Excerpts from Andrew Morton's message of June 8, 2021 11:48 am:
> On Tue, 08 Jun 2021 11:39:56 +1000 Nicholas Piggin <npiggin at gmail.com> wrote:
> 
>> > Looks like a functional change.  What's happening here?
>> 
>> That's kthread_use_mm being clever about the lazy tlb mm. If it happened 
>> that the kthread had inherited a the lazy tlb mm that happens to be the 
>> one we want to use here, then we already have a refcount to it via the 
>> lazy tlb ref.
>> 
>> So then it doesn't have to touch the refcount, but rather just converts
>> it from the lazy tlb ref to the returned reference.
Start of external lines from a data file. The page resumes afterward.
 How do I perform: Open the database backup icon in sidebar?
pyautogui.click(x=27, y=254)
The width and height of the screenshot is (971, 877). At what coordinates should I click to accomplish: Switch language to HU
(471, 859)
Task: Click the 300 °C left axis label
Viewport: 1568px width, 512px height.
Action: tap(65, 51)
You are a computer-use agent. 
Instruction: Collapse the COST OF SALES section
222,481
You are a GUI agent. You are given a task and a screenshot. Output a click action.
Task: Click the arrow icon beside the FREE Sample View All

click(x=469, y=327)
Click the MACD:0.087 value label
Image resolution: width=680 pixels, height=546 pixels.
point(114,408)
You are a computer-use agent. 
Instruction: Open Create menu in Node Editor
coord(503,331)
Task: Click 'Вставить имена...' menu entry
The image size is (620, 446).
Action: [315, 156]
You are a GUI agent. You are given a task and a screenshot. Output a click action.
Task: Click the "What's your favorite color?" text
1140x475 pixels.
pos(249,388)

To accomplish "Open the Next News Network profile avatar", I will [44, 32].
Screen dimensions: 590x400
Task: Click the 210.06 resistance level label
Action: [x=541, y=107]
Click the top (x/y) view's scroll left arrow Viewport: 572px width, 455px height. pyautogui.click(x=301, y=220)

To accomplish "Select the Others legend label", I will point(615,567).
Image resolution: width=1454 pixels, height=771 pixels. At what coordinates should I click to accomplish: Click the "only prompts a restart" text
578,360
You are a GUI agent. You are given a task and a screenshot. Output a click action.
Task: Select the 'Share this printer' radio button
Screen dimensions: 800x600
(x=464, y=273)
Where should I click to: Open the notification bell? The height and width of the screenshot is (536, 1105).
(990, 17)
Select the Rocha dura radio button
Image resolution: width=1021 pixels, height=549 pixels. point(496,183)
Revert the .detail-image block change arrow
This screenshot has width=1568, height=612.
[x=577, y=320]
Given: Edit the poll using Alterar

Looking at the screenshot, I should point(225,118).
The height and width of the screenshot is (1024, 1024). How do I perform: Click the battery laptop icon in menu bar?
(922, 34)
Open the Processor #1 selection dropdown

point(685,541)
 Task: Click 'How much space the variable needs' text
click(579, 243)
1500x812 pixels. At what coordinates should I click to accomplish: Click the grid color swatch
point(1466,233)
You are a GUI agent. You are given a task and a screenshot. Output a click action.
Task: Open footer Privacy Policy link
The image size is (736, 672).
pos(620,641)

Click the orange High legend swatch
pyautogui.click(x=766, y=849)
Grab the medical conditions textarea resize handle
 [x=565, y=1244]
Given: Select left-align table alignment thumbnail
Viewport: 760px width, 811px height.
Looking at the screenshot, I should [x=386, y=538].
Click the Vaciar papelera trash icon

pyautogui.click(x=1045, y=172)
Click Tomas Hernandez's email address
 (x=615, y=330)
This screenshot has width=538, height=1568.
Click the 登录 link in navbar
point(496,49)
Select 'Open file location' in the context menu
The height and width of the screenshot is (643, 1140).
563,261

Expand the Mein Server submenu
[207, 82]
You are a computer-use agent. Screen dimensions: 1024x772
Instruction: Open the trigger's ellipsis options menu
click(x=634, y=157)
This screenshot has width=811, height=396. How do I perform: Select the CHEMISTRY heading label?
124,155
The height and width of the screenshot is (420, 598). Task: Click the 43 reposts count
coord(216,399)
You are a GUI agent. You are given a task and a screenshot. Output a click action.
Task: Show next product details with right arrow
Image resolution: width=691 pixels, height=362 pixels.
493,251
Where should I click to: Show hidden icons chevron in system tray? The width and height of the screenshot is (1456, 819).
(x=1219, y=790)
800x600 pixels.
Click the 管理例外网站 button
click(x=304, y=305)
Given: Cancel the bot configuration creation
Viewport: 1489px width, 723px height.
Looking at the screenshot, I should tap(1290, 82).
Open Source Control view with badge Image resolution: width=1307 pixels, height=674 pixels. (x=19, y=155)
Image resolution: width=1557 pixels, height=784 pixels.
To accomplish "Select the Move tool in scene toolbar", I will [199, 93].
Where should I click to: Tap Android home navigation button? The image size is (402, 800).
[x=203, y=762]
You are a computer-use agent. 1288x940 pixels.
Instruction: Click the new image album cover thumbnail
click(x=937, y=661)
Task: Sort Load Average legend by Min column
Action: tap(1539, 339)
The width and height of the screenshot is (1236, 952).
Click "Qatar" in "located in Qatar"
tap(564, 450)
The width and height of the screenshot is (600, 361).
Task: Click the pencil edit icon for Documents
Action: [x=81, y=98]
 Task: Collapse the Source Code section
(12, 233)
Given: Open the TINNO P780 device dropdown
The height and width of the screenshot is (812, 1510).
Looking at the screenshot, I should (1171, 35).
If the lazy tlb mm
>> doesn't get a reference, we can't do that.
> 
> Please cover this in the changelog and perhaps a code comment.
> 

Yeah fair enough, I'll even throw in a bug fix as well (your nose was right, 
and it was too clever for me by half...)

Thanks,
Nick

--
Fix a refcounting bug in kthread_use_mm (the mm reference is increased
unconditionally now, but the lazy tlb refcount is still only dropped only
if mm != active_mm).

And an update for the changelog:

If a kernel thread's current lazy tlb mm happens to be the one it wants to
use, then kthread_use_mm() cleverly transfers the mm refcount from the
lazy tlb mm reference to the returned reference. If the lazy tlb mm
reference is no longer identical to a normal reference, this trick does not
work, so that is changed to be explicit about the two references.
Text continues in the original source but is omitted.